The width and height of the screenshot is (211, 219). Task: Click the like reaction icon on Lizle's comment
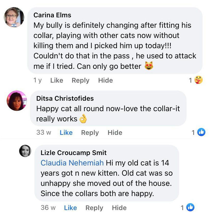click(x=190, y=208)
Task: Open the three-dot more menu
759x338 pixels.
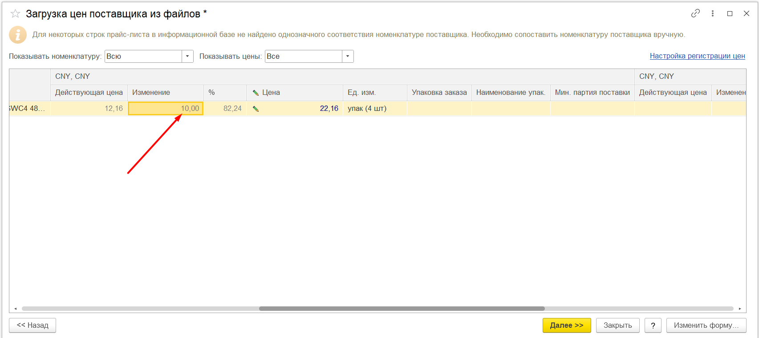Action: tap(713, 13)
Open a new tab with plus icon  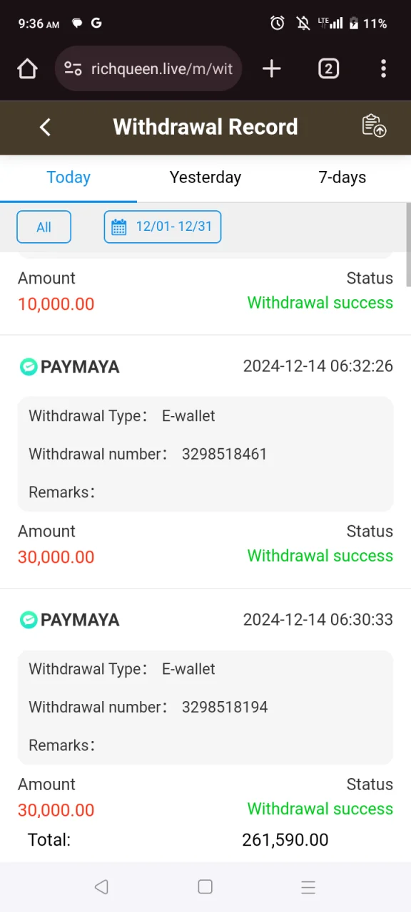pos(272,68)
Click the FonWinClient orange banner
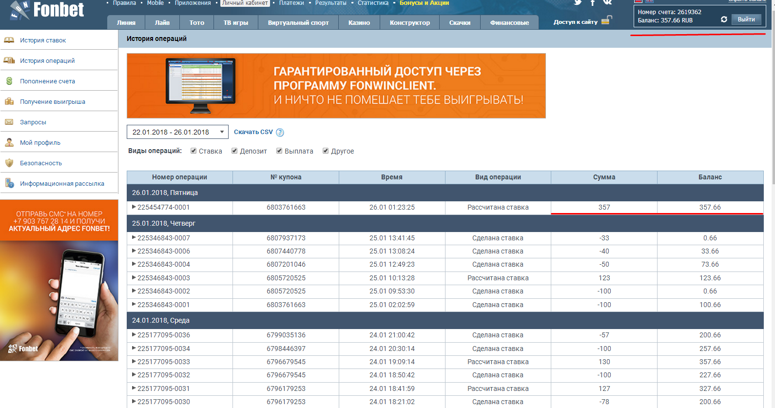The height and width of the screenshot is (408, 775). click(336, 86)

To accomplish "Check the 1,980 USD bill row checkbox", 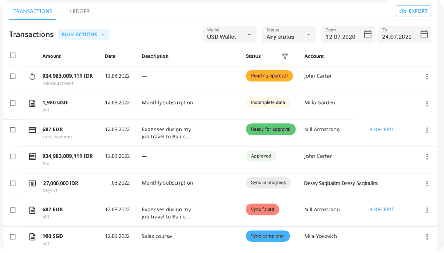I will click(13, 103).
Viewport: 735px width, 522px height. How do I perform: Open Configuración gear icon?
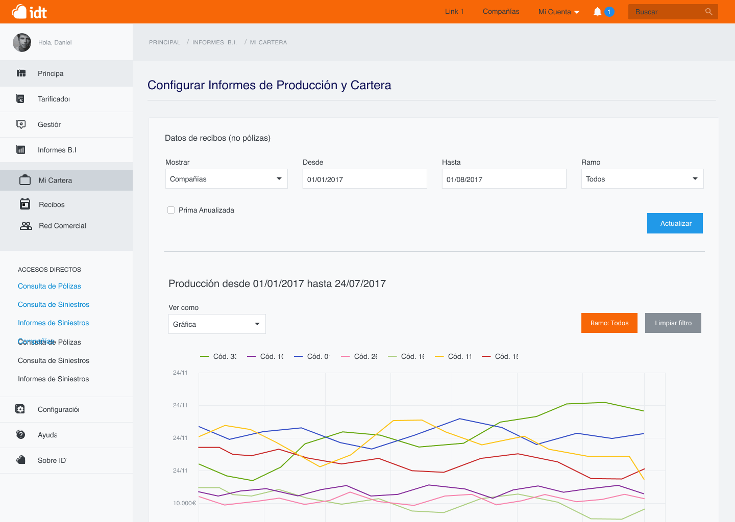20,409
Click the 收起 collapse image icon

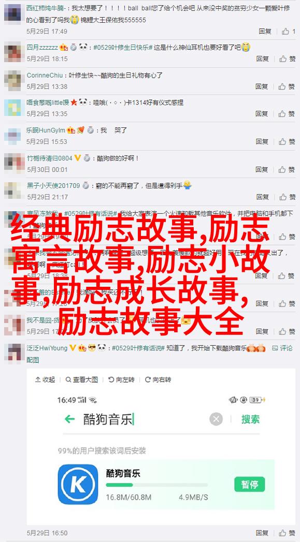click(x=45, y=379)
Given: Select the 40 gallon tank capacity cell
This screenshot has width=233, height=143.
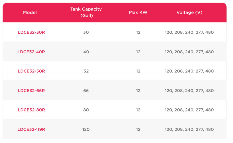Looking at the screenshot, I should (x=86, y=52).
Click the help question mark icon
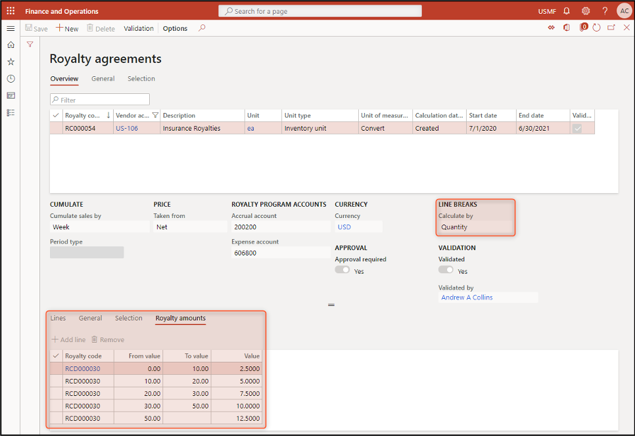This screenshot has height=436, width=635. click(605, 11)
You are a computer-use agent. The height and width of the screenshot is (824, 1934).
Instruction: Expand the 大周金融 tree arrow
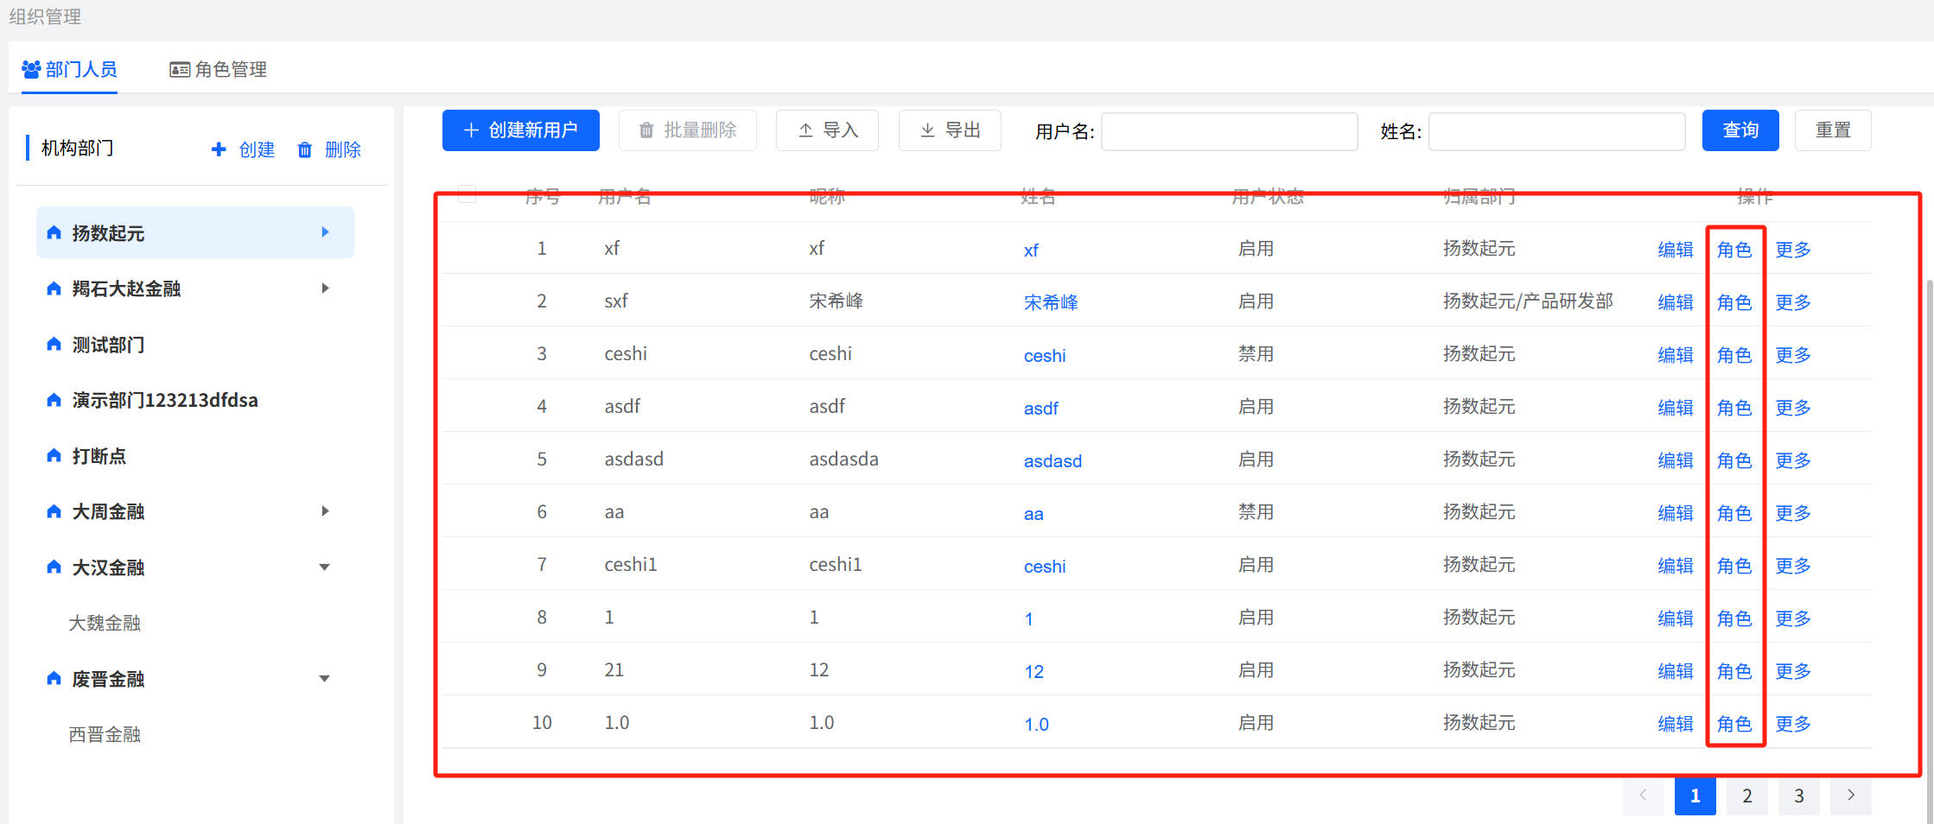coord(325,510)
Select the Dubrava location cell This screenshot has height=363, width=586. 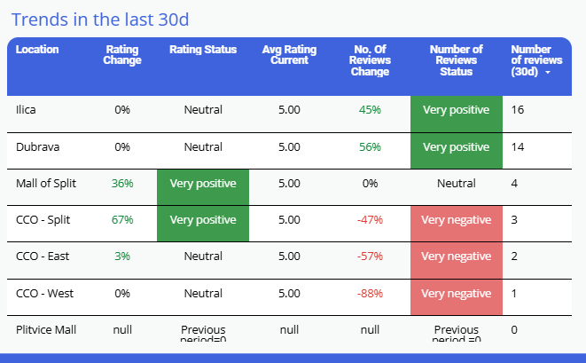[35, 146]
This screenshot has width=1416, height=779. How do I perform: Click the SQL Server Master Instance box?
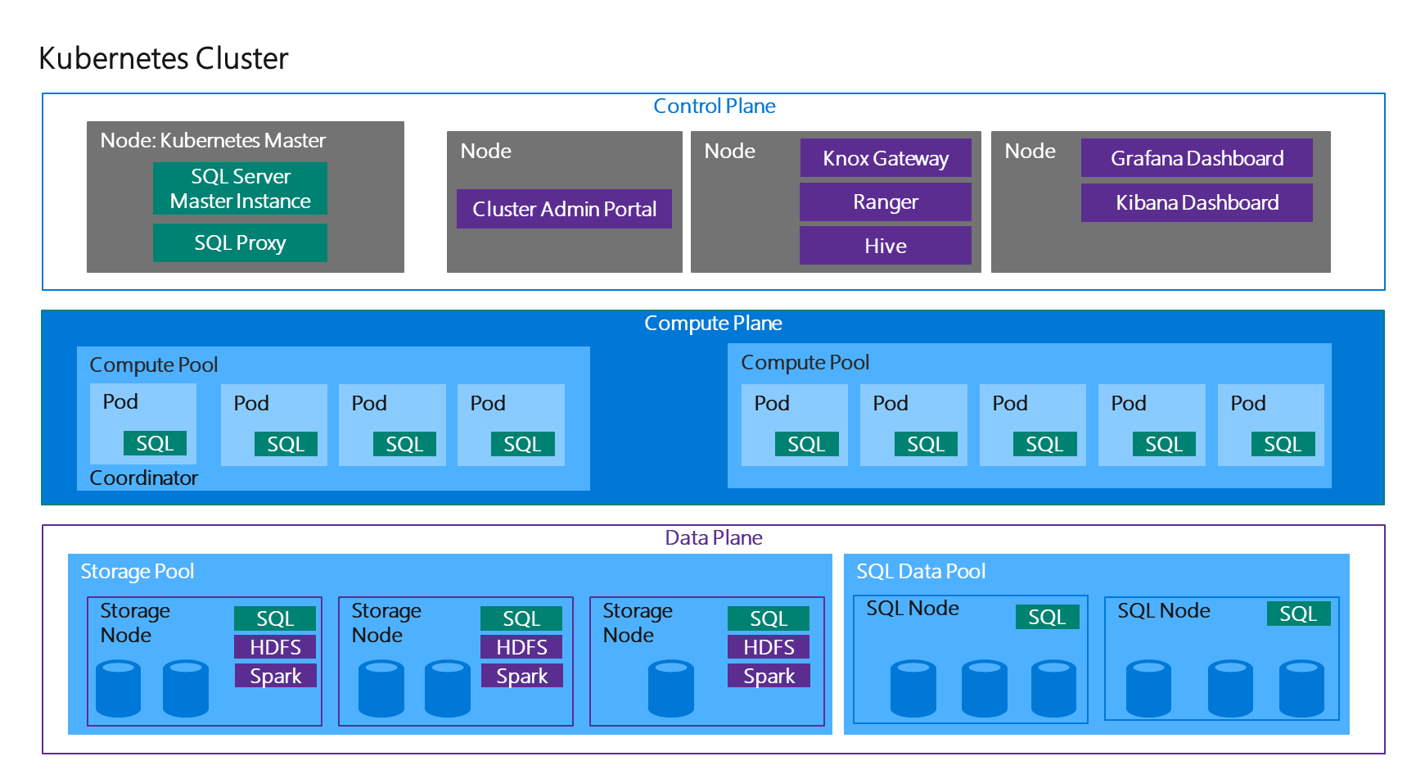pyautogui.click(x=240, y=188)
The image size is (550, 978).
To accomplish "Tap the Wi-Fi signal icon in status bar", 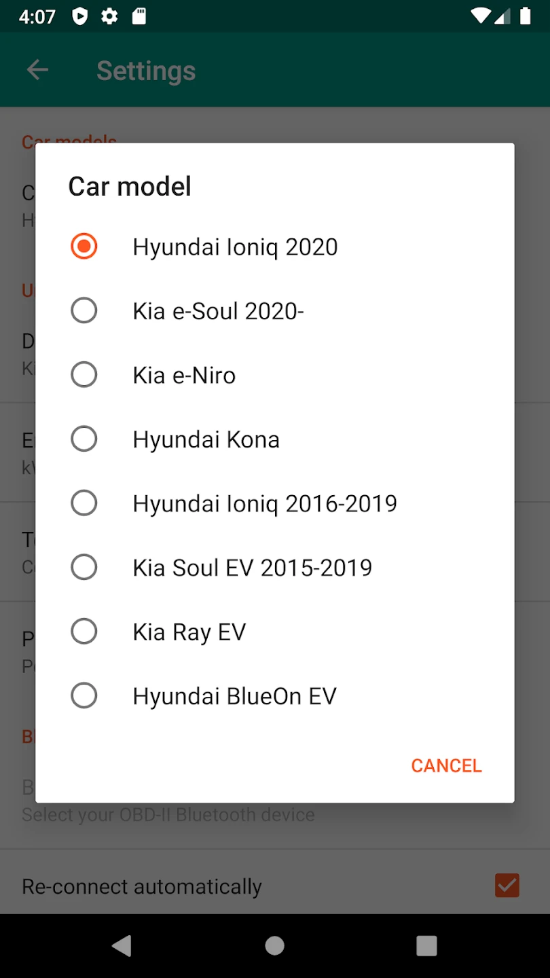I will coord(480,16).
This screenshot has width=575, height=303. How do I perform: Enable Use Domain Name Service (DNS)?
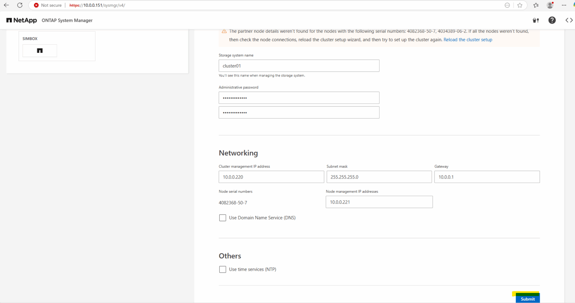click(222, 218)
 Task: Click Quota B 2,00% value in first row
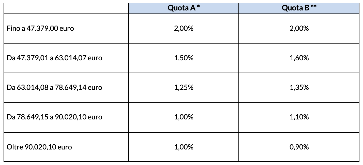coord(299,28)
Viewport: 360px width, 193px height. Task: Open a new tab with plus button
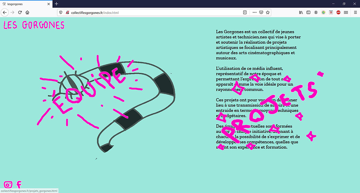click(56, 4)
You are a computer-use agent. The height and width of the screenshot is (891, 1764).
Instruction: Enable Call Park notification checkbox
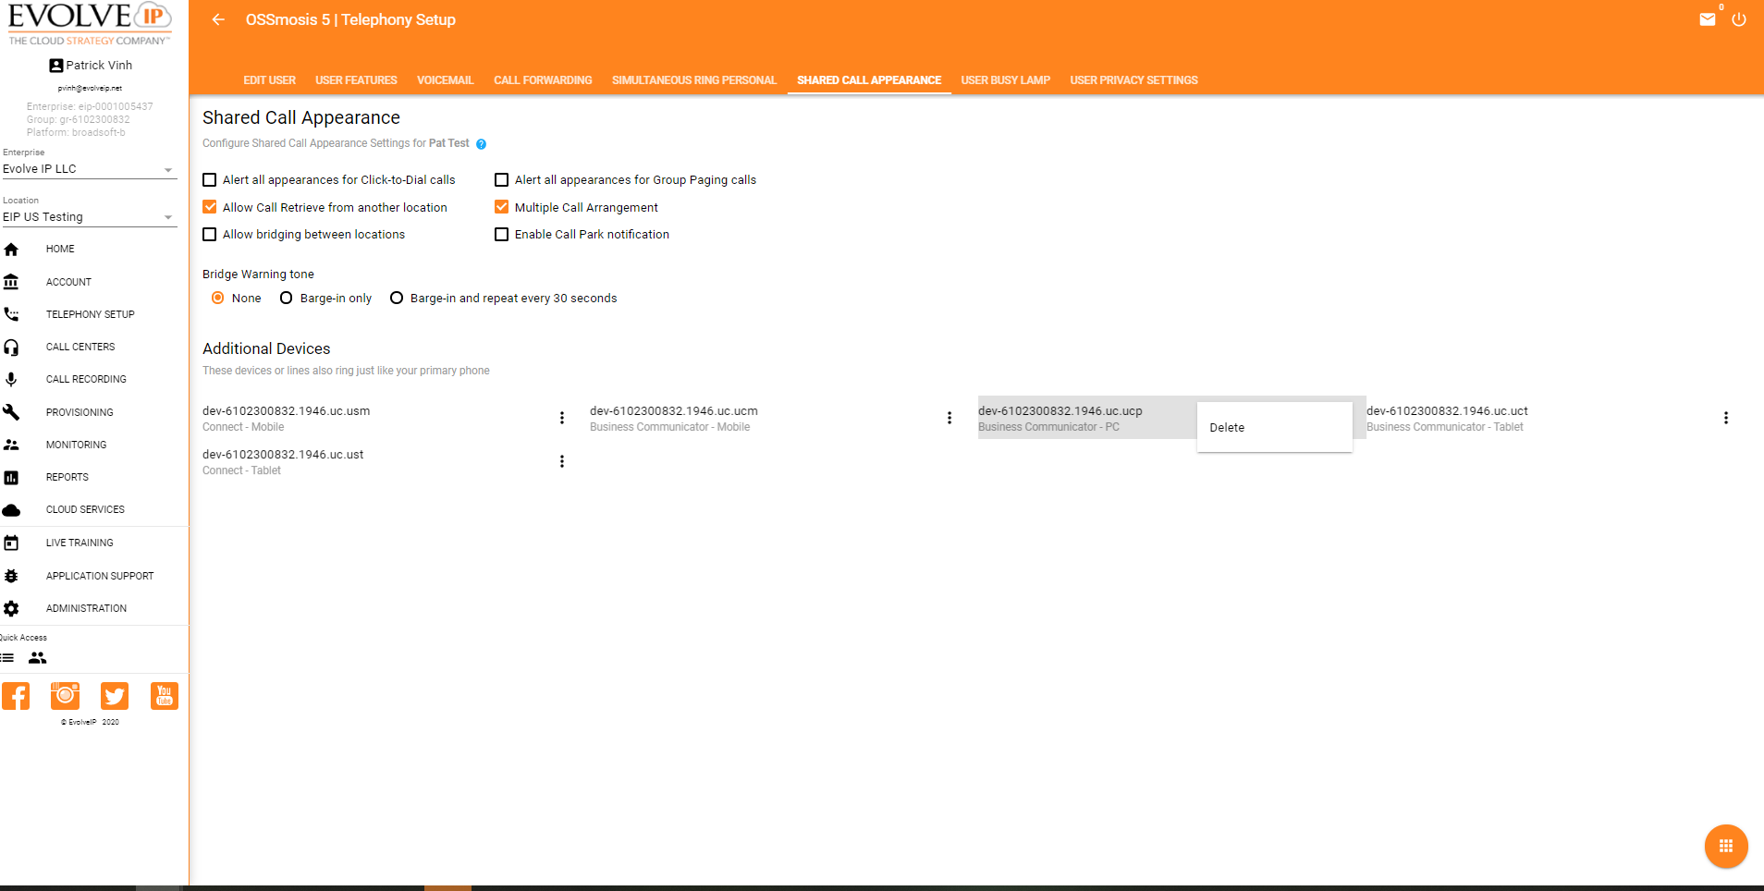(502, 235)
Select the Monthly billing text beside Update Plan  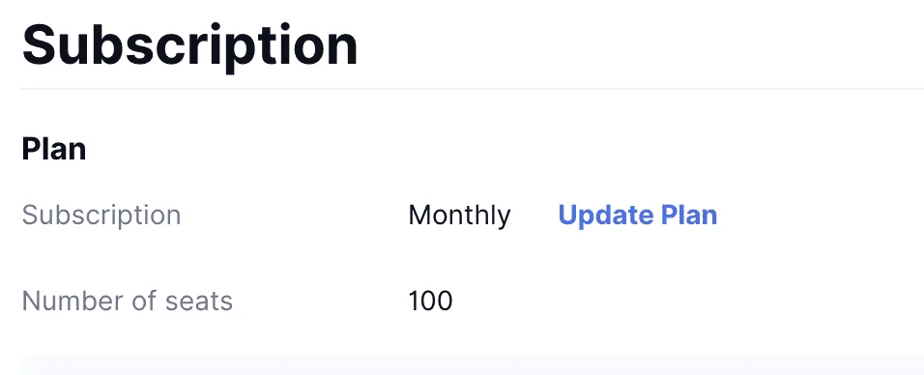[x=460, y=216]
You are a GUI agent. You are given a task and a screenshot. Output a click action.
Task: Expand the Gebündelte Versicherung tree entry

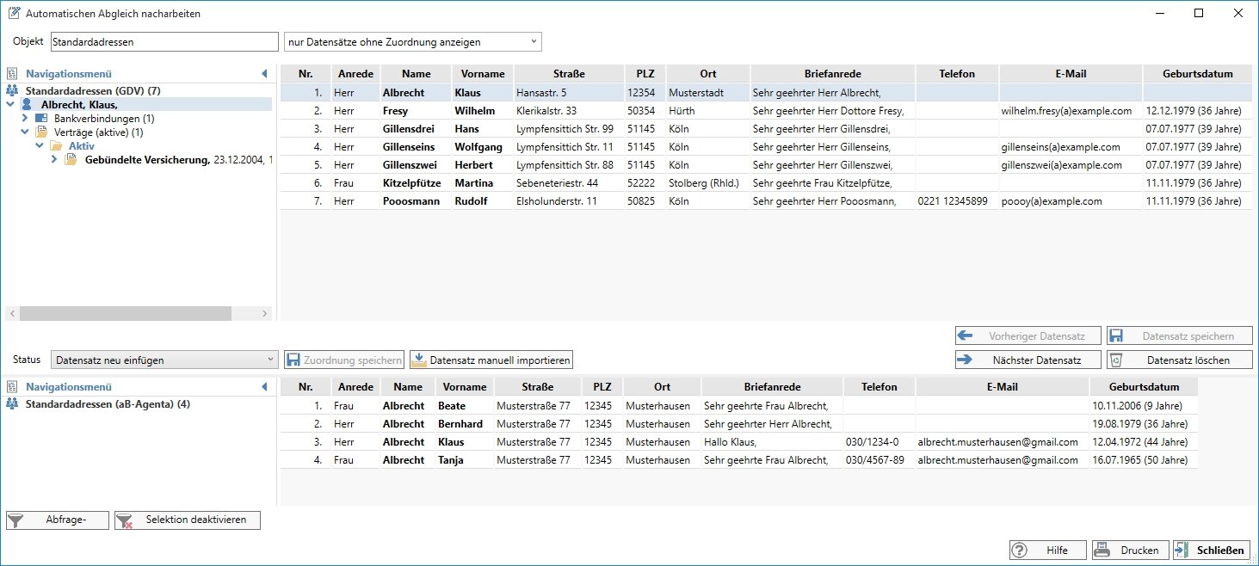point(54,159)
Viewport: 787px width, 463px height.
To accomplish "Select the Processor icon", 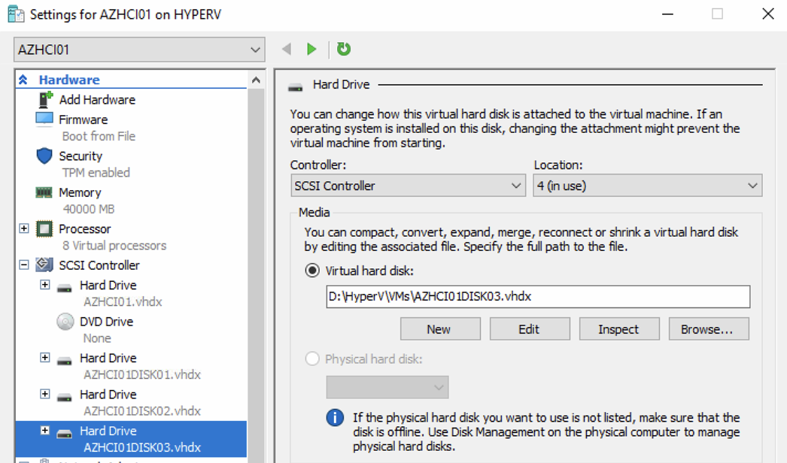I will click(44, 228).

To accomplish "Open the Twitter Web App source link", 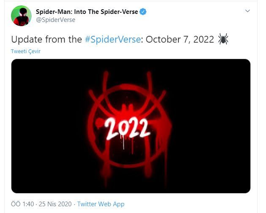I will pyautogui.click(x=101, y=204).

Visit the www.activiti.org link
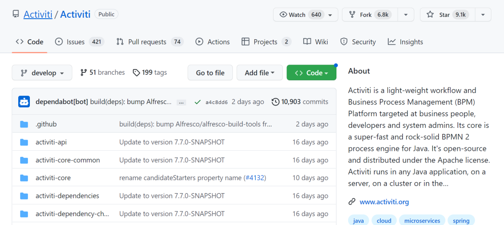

BRIEF
Lines holding the word "computer" are the answer; copy each one from the records above.

ANSWER TO THIS PROBLEM
You are a computer-use agent. The height and width of the screenshot is (824, 1934).
You are a computer-use agent. The height and width of the screenshot is (891, 1764).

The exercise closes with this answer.